The RRC will oversee aspects of the work of the six Railbelt utilities that together provide power to 75 percent of Alaska’s population. These are four electric cooperatives–Homer Electric Association (HEA), Chugach Electric Association (CEA), Matanuska Electric Association (MEA), and Golden Valley Electric Association (GVEA)–as well as Seward’s municipal Electric Department and Doyon Utilities (which serves several military installations).
The RRC will have three primary functions. It will oversee the development of an Integrated Resource Plan (IRP) that will look at the collective generation needs of the Railbelt over the next twenty years and designate a combination of projects to best meet them. It will develop interconnection and transmission standards, ensuring that power producers have equal access to the transmission system. Lastly, it will develop uniform reliability standards for electric transmission (including cybersecurity) for the entire Railbelt. Standards development should begin in 2024. Completing the IRP will likely take three to four years.
These three functions are closely interrelated. A more robust and reliable Railbelt transmission network will allow more power to move through the system, making it possible for the IRP to coordinate the development of new generation facilities to serve the entire Railbelt. This will bring an end to the current practice of each utility focusing on meeting its own generation needs, which has led to an overbuilding of generation capacity in the Railbelt in the past fifteen years at great cost to consumers. It will also make it easier for independent power producers to sell to utilities beyond their immediate area, increasing competition and facilitating the integration of renewable energy.

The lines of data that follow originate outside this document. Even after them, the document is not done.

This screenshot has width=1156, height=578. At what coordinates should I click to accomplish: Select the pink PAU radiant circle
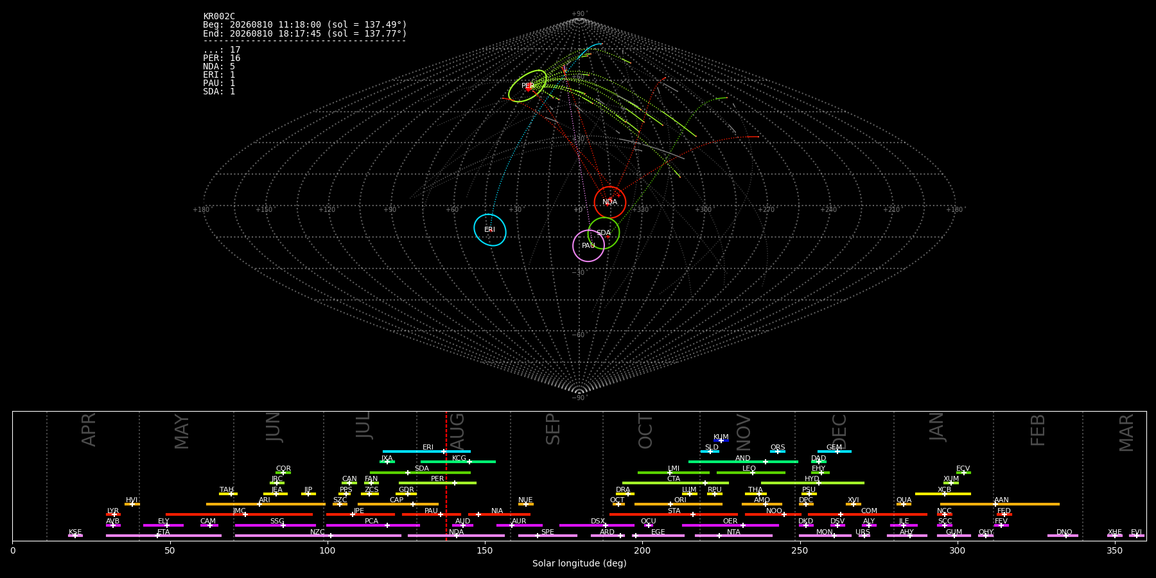[589, 246]

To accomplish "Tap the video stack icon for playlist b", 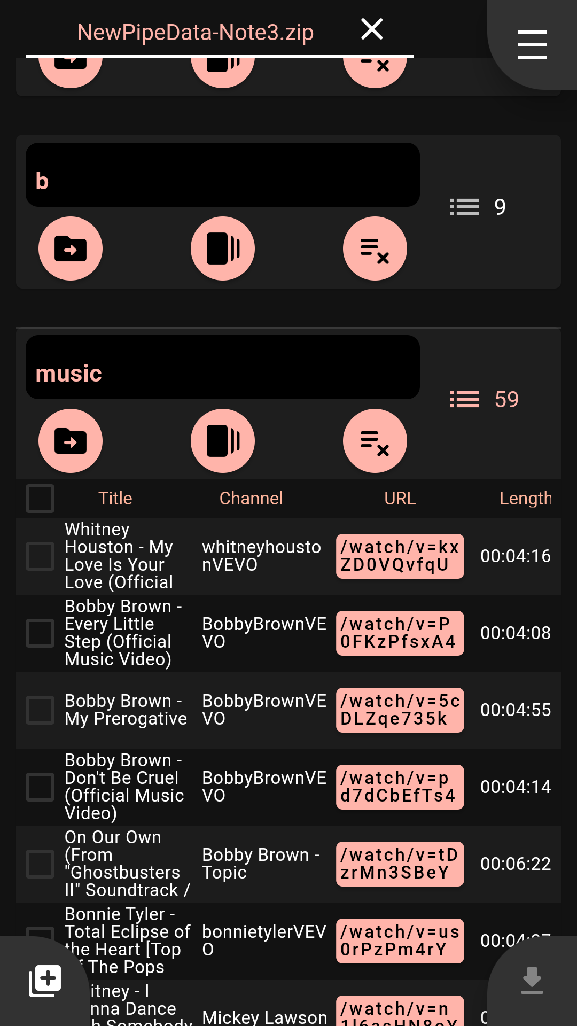I will (223, 248).

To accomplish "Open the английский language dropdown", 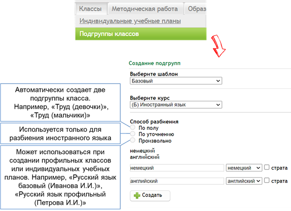I will 243,181.
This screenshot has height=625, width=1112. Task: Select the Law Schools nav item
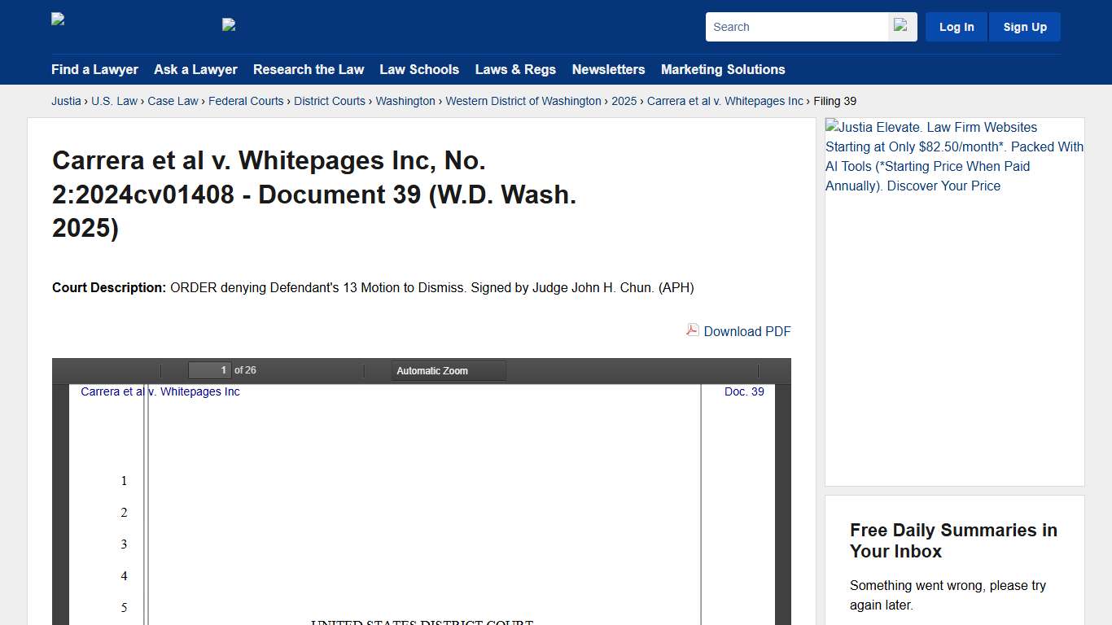(x=419, y=70)
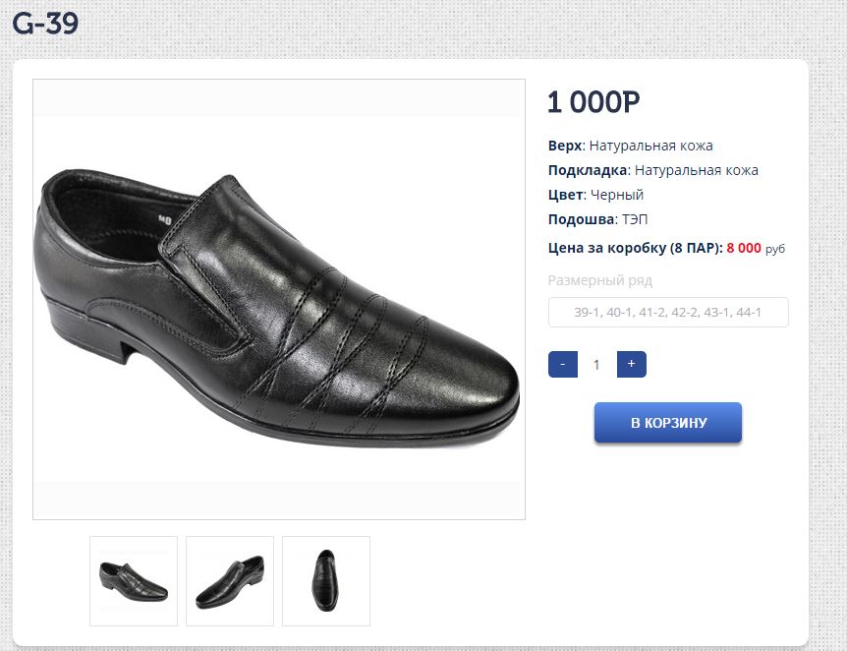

The remainder of this article takes a deeper dive into aspects of the RRC, and is divided into the following sections:
--What is an ERO?
--What Will the RRC Do and Why It Matters to Railbelt Consumers
--The RRC’s Organization and Structure
--Next Steps
--Why is the RRC Necessary?
--How the RRC Was Created
What Is an ERO?
Over the past thirty years EROs have become increasingly important for regulating transmission and enforcing reliability standards across the Lower 48. There are several different types of EROs, each with its own range of responsibilities, from establishing and enforcing standards to operating transmission systems and power markets. The RRC’s primary tasks will be regulation, coordination, and planning—it will establish and enforce standards and develop a generation plan, but not operate systems or oversee an energy market.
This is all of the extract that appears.